Commentary: RBI's neutral stance to continue

After catching the market on the wrong side on two earlier occasions, the first monetary policy of the new fiscal year moved in tandem with market expectations. The Reserve Bank of India (RBI) kept its repo rate unchanged at 6.25 percent and reiterated the neutral monetary stance assumed in its previous policy in February.

FILE PHOTO: The Reserve Bank of India (RBI) seal is pictured on a gate outside the RBI headquarters in Mumbai, February 2, 2016. REUTERS/Danish Siddiqui/File photo

The RBI has also indicated a change in its liquidity management framework, particularly management of surplus liquidity. As a result, it narrowed the liquidity adjustment facility (LAF) corridor - the difference between the repo rate and the reverse repo on one hand and marginal standing facility (MSF) and bank rate on the other (from +/-50bps to +/- 25 bps). Hence, the reverse repo rate has gone up by 25 bps to 6 percent and the MSF rate has fallen by 25 bps to 6.50 percent.

The objective of narrowing the monetary policy rate corridor is to ensure that short-term interest rates remain close to the policy rate. RBI has outlined various tools that could be deployed to achieve this goal, including variable rate reverse repo auctions with preference for longer tenors, operations under MSS and OMOs, and issuances of cash management bills. Lowering the corridor will further reduce the call money market volatility and the weighted average call money rate that remains within the LAF corridor. Also, given the surplus liquidity, banks can park surplus funds with RBI and earn a higher return.

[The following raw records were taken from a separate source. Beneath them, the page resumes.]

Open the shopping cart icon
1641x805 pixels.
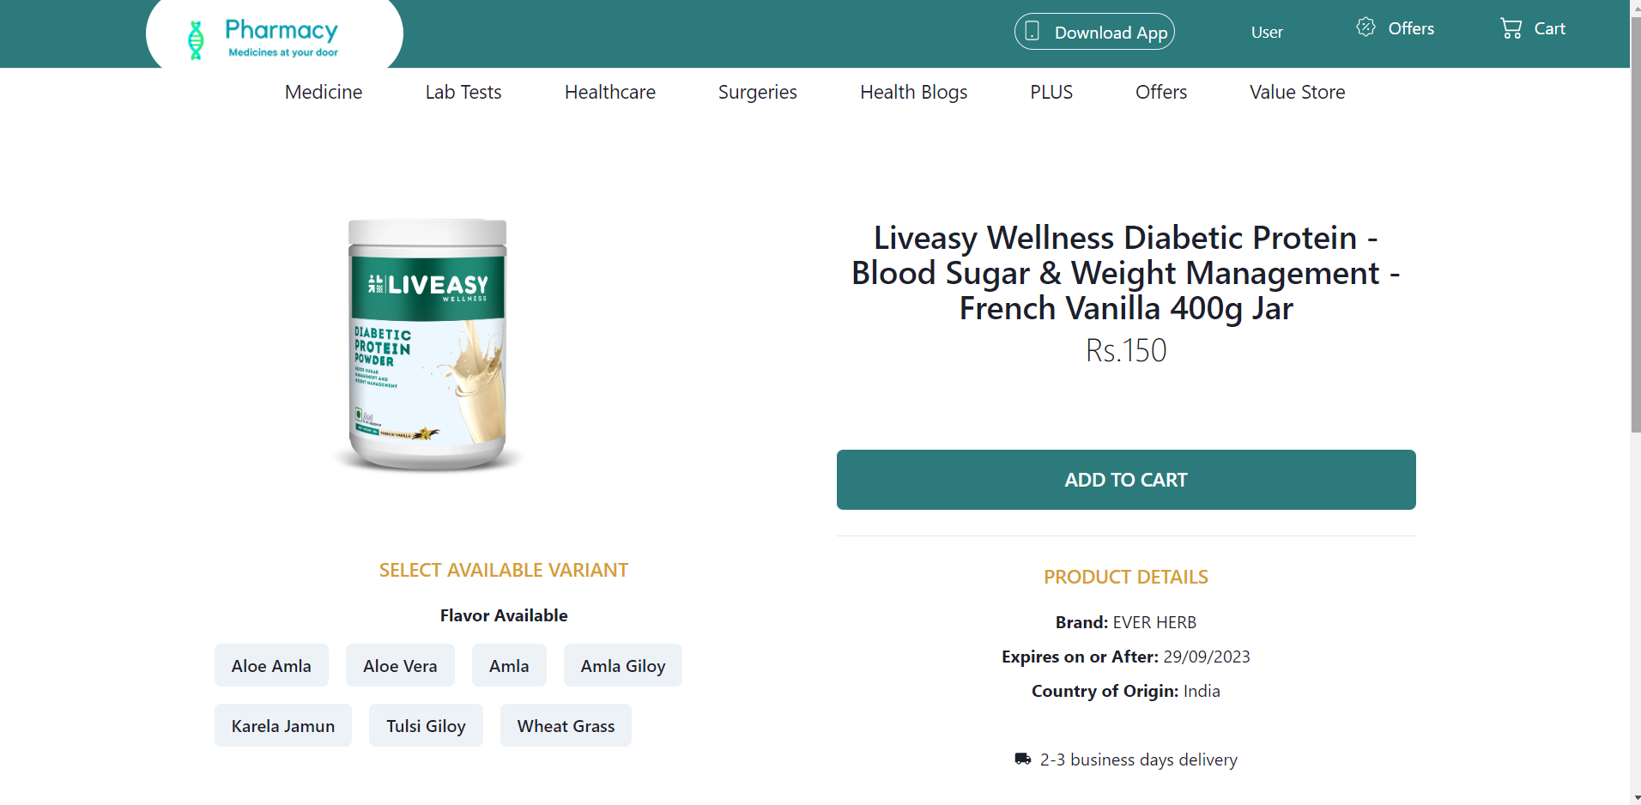(1511, 28)
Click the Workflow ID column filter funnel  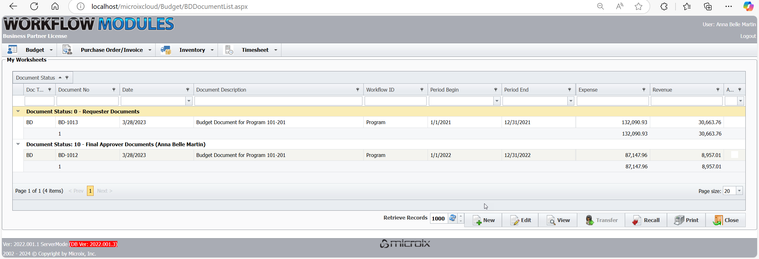tap(422, 90)
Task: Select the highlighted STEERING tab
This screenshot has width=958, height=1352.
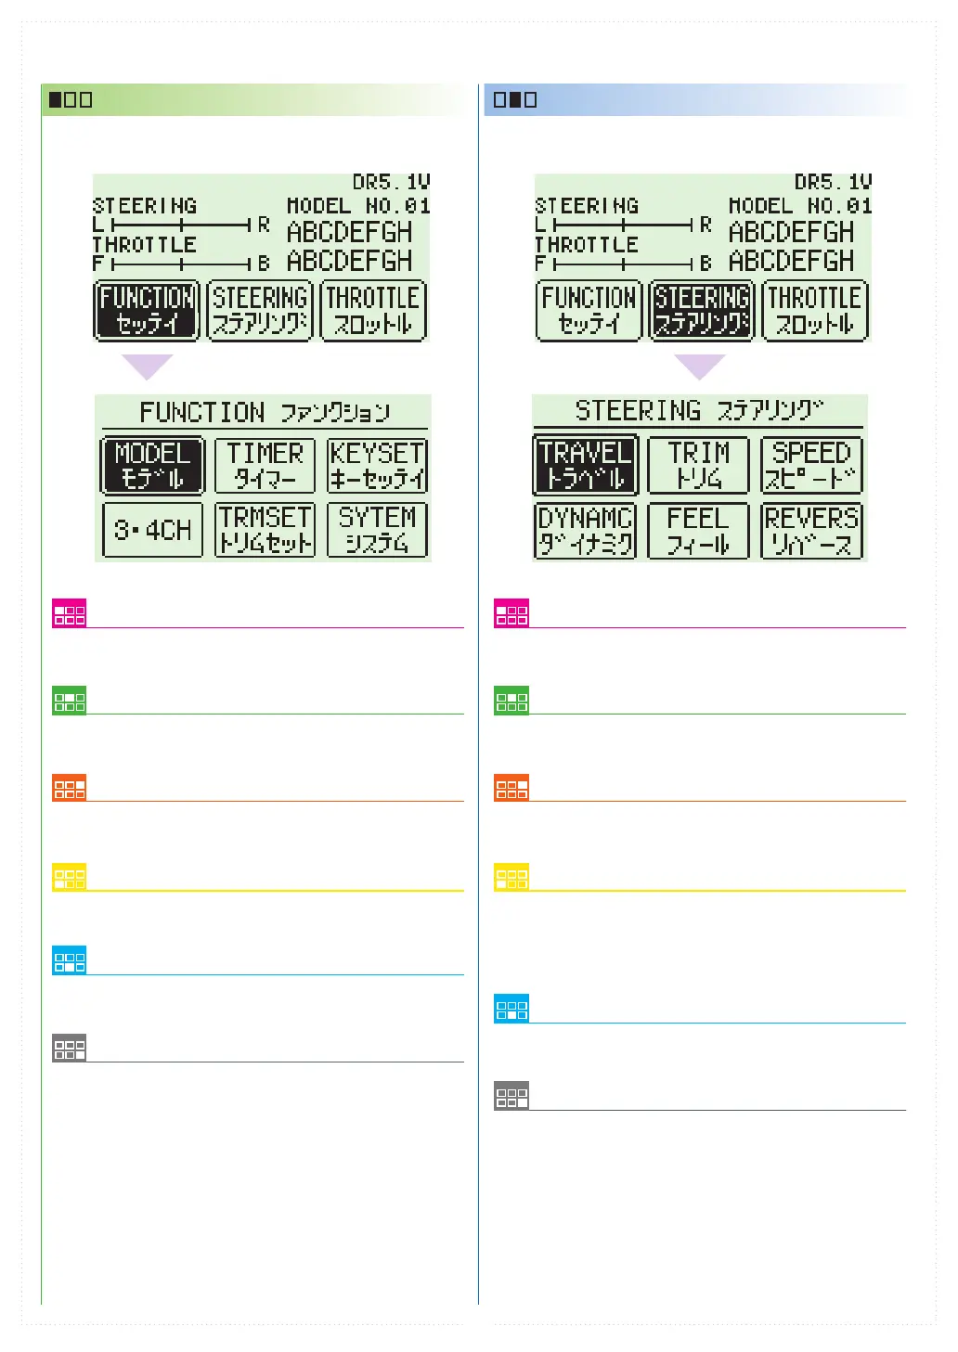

We think the RBI has taken a very pragmatic stance based on wider market conditions. For 2017-18, inflation is projected to average 4.5 percent in the first half of the year and 5 percent in the second half. As per CSO data, RBI has pegged Gross Value Added (GVA) growth for the current fiscal at 7.4 percent as against 6.7 percent last year, based on the following emerging trends:

1. The global environment is improving, with global output and trade projected by multilateral agencies to gather momentum in 2017. Accordingly, external demand should support domestic growth.

2. Several favorable domestic factors are expected to drive this acceleration in GVA growth –

(a) The pace of re-monetisation will continue to trigger a rebound in discretionary consumer spending. Activity in cash-intensive retail trade, hotels and restaurants, transportation and unorganised segments has largely been restored.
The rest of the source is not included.